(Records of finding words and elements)
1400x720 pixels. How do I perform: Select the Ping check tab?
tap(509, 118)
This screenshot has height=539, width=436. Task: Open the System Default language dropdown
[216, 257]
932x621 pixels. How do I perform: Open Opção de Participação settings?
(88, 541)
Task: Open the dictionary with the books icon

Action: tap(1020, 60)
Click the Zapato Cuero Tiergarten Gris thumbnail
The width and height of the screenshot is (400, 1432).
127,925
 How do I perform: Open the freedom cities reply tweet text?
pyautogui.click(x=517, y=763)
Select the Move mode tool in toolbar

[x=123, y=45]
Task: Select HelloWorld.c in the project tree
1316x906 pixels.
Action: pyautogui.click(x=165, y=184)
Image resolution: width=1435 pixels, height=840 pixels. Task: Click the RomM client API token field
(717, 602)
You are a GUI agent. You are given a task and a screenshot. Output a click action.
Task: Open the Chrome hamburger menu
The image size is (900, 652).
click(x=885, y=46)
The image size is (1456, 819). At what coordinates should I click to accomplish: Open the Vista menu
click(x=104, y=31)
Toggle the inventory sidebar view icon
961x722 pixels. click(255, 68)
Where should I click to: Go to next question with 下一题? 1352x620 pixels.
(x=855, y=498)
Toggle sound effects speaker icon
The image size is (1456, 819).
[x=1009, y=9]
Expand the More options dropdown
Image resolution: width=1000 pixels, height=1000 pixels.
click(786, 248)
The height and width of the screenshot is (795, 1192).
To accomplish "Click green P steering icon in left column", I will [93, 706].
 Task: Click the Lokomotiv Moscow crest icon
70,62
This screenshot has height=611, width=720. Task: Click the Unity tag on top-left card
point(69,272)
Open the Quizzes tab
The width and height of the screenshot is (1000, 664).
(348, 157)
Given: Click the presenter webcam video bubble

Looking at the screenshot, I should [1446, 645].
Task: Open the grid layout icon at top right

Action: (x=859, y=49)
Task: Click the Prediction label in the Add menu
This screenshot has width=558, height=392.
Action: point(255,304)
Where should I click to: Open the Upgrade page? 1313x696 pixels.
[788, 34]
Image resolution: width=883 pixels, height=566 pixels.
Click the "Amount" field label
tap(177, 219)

Work required: Which lines of the material contain the word "with"? List each of them in full.

Response to this task:
Task: Open the dictionary with the books icon
Where should I click to: Go to next question with 下一题? 1352x620 pixels.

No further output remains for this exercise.